Why, I’m so old that I remember when market-simulating pollution-control regulations – polluter charges or cap-and-trade – were the official conservative alternative to command-and-control regulation. I was sympathetic to that critique, and frustrated about the environmental movement’s unwillingness to see reason.

But now that the enviros have embraced a GHG tax or its cap-and-trade equivalent as the way to deal with global warming, conservative support is nowhere in sight. They’re all too afraid of Grover Norquist.

Remember this the next time a conservative explains how we ought to voucherize public education. The minute that happens, the conservatives will come back and decide that we need to means-test the vouchers. That done, they’ll attack the remaining program as “welfare.”

This is not a group of people it’s possible to do business with.
Update Steve Benen has more on this – I hadn’t known that cap-and-trade was part of the McCain-Palin platform in 2008 – and examples from many other fields.
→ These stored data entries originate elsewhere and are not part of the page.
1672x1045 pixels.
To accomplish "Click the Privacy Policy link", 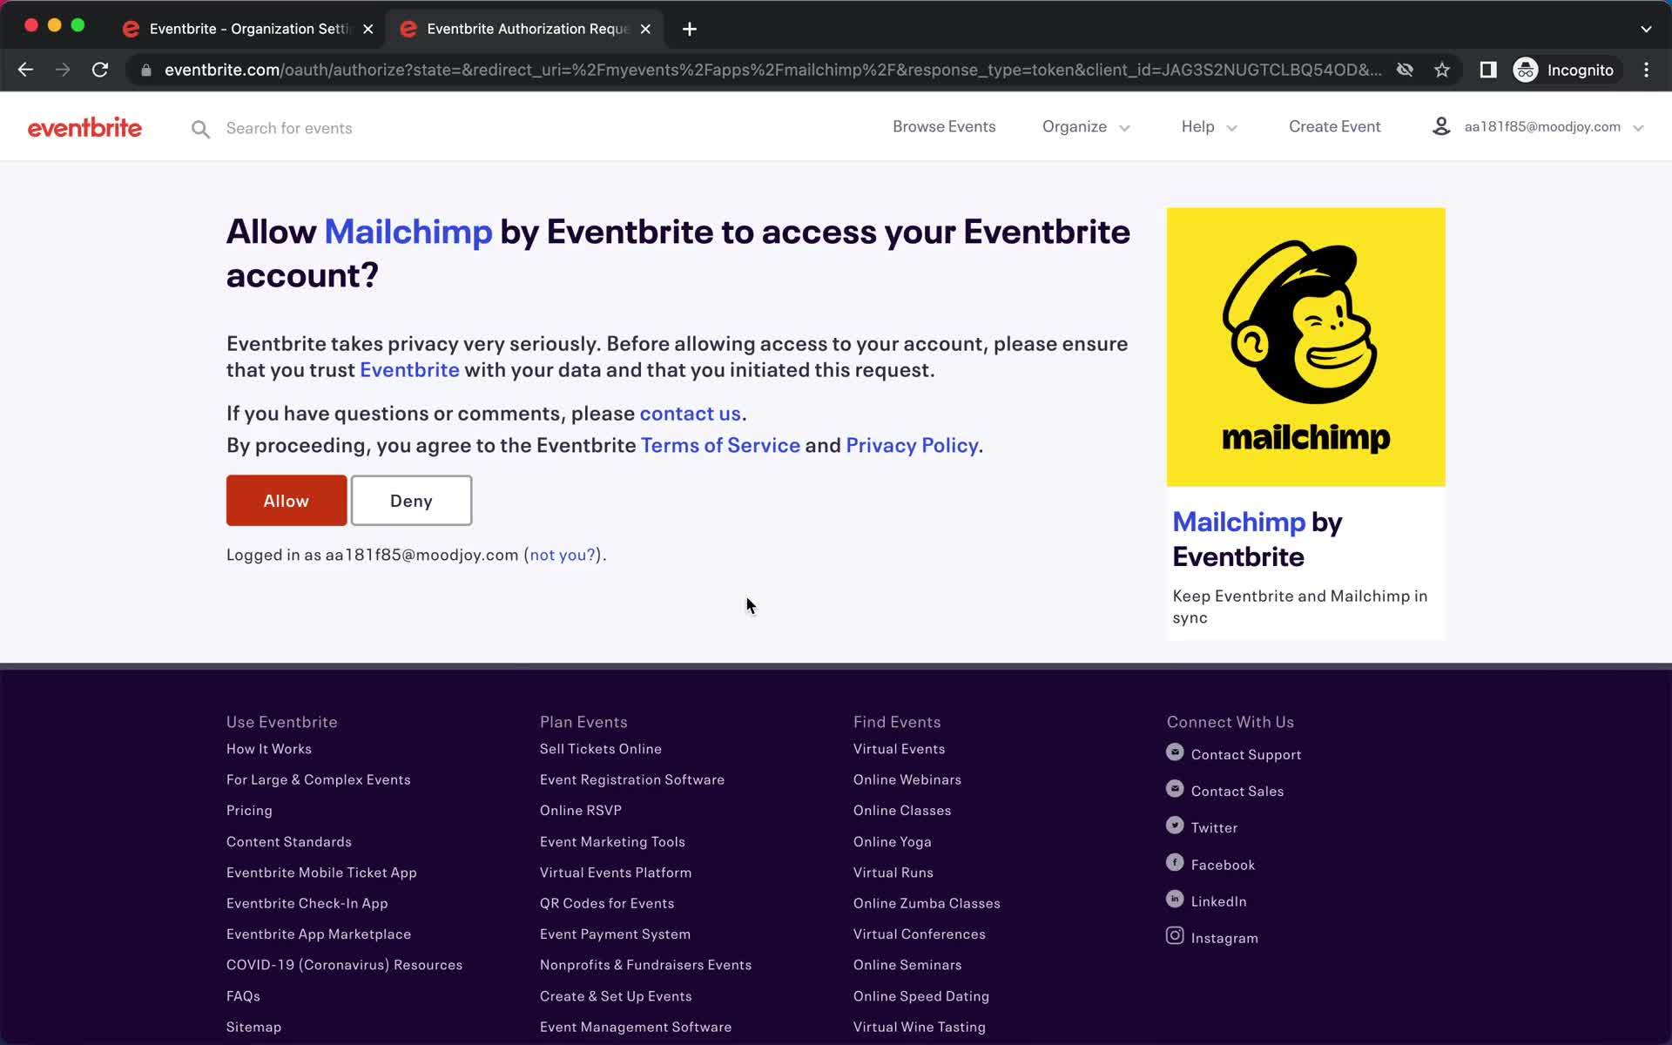I will click(x=911, y=443).
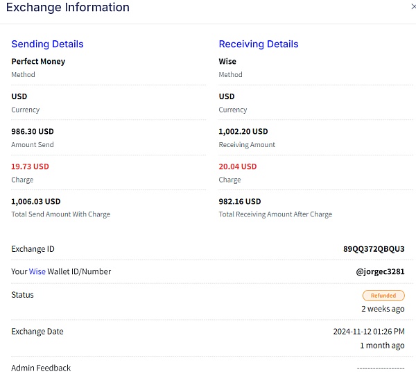Viewport: 416px width, 374px height.
Task: Click the Exchange Information title
Action: pos(68,8)
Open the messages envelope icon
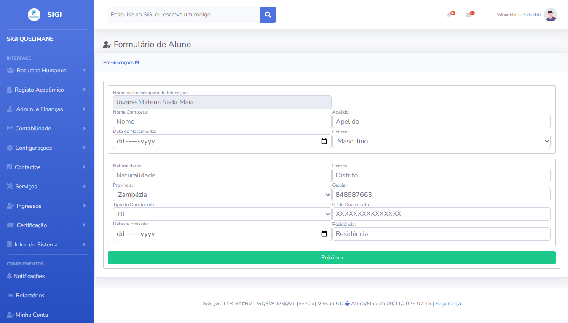The image size is (568, 323). [x=469, y=15]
Why is it that advocates of bipartisanship such as David Broder never seem to criticize this tactic, and just keep complaining that the Democrats are failing to be bipartisan as long as Repubicans bloc-vote against their own ideas when Democrats embrace them?

Author: Mark Kleiman

Professor of Public Policy at the NYU Marron Institute for Urban Management and editor of the Journal of Drug Policy Analysis. Teaches about the methods of policy analysis about drug abuse control and crime control policy, working out the implications of two principles: that swift and certain sanctions don't have to be severe to be effective, and that well-designed threats usually don't have to be carried out. Books: Drugs and Drug Policy: What Everyone Needs to Know (with Jonathan Caulkins and Angela Hawken) When Brute Force Fails: How to Have Less Crime and Less Punishment (Princeton, 2009; named one of the "books of the year" by The Economist Against Excess: Drug Policy for Results (Basic, 1993) Marijuana: Costs of Abuse, Costs of Control (Greenwood, 1989) UCLA Homepage Curriculum Vitae Contact: Markarkleiman-at-gmail.com

13 thoughts on “How old am I?”

  1. I completely agree, and am entirely depressed over it. It seems like most conservative politicians, pundits, etc. are not serious. And so there's this weird dialogue between them and the conservative public, who seem either kranky or simply tribal.
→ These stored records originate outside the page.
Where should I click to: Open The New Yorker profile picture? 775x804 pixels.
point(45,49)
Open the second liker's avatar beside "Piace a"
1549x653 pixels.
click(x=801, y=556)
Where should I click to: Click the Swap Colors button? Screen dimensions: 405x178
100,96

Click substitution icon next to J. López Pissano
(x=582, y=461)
    My only hope, apart from a massive shift in the movement, is to try and pick off friends and relatives with honest dialogue and critical engagement. But they tend to fall either into the two camps I mentioned above. The kranks will simply spout FOX news talking points and have no interest in deeper discussion. The tribal sort just aren't very interested in general – even if they can't put up much of a fight. For instance, I had a long talk with a cousin of mine who hates government and taxes, and yet when we started talking about poor kids and our moral obligation to help them, he ended up literally proposing there be some sort of corporate tax that goes directly to poor schools. I asked him if he had ever heard of the Democratic party.

    But I'm somewhat anti-social as it is and so just don't have any real Republican friends. The polarization in the country feels like a modern dark-ages.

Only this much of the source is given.